**Aim:** Reproduce every one of the rows below word for word, omitting the pictures from your answer.

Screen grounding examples
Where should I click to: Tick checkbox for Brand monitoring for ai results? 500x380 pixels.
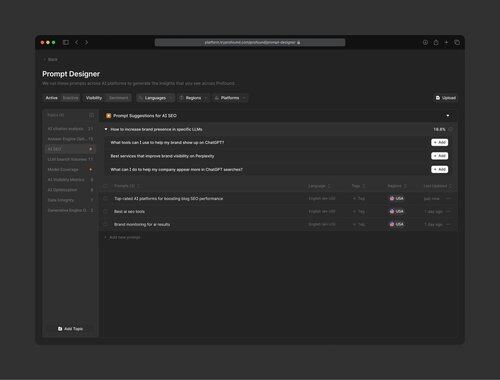pos(106,224)
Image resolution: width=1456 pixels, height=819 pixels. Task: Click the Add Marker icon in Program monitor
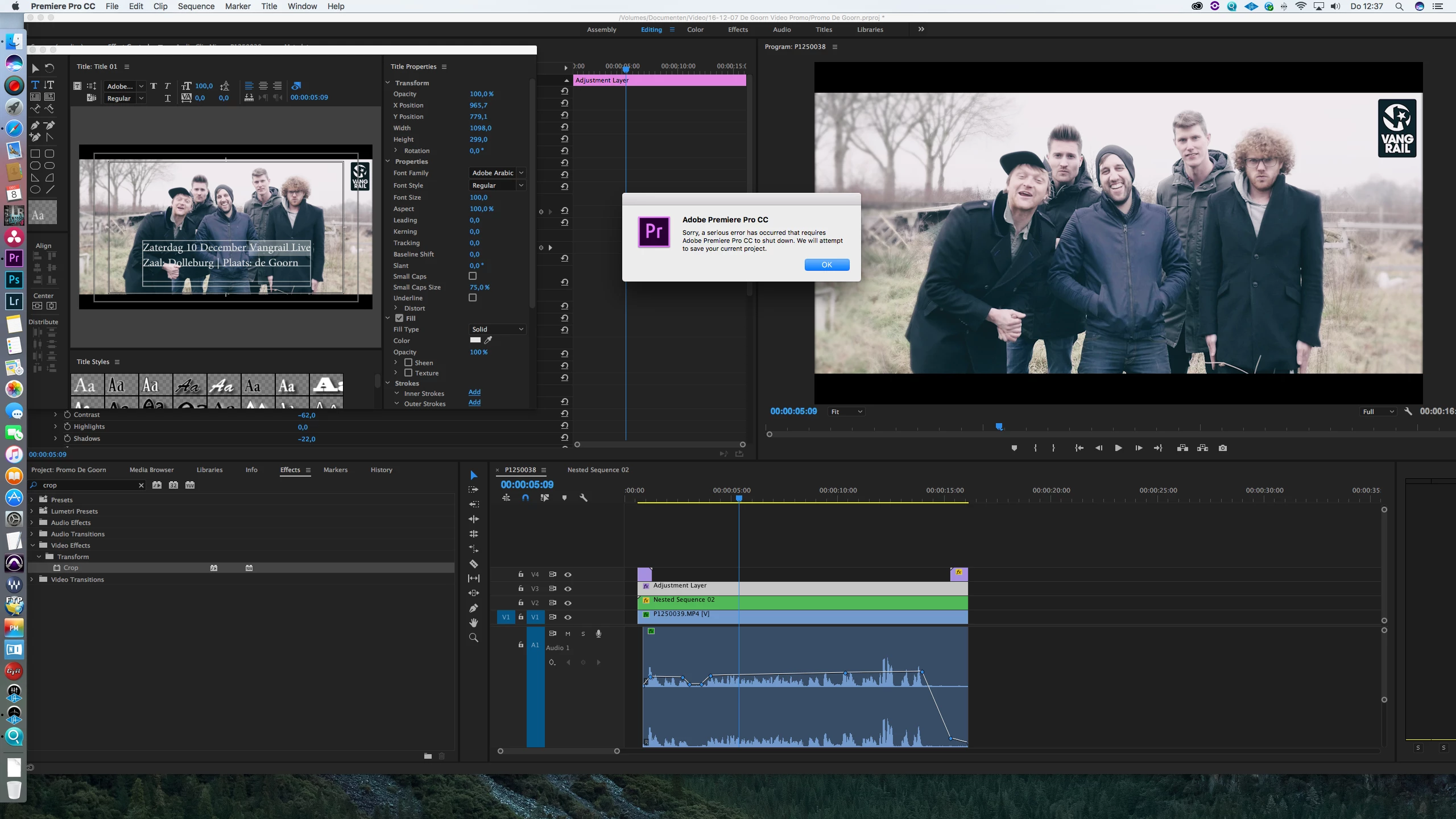point(1014,448)
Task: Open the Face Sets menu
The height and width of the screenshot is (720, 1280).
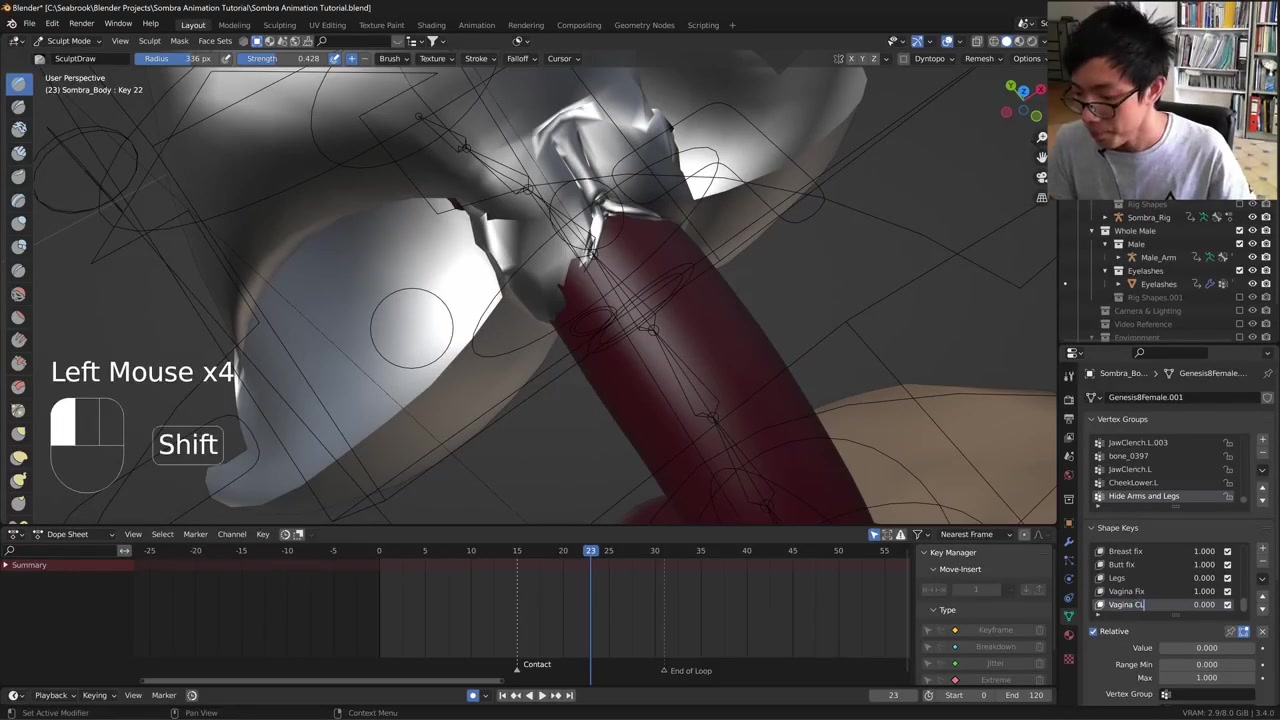Action: click(x=215, y=41)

**Solution to this problem:**
Where should I click to: Tick checkbox for Brand monitoring for ai results? 500x380 pixels.
pos(106,224)
Image resolution: width=1456 pixels, height=819 pixels. Task: Click the Add Marker icon in Program monitor
point(1014,448)
Task: Open the Face Sets menu
The height and width of the screenshot is (720, 1280).
Action: click(x=215, y=41)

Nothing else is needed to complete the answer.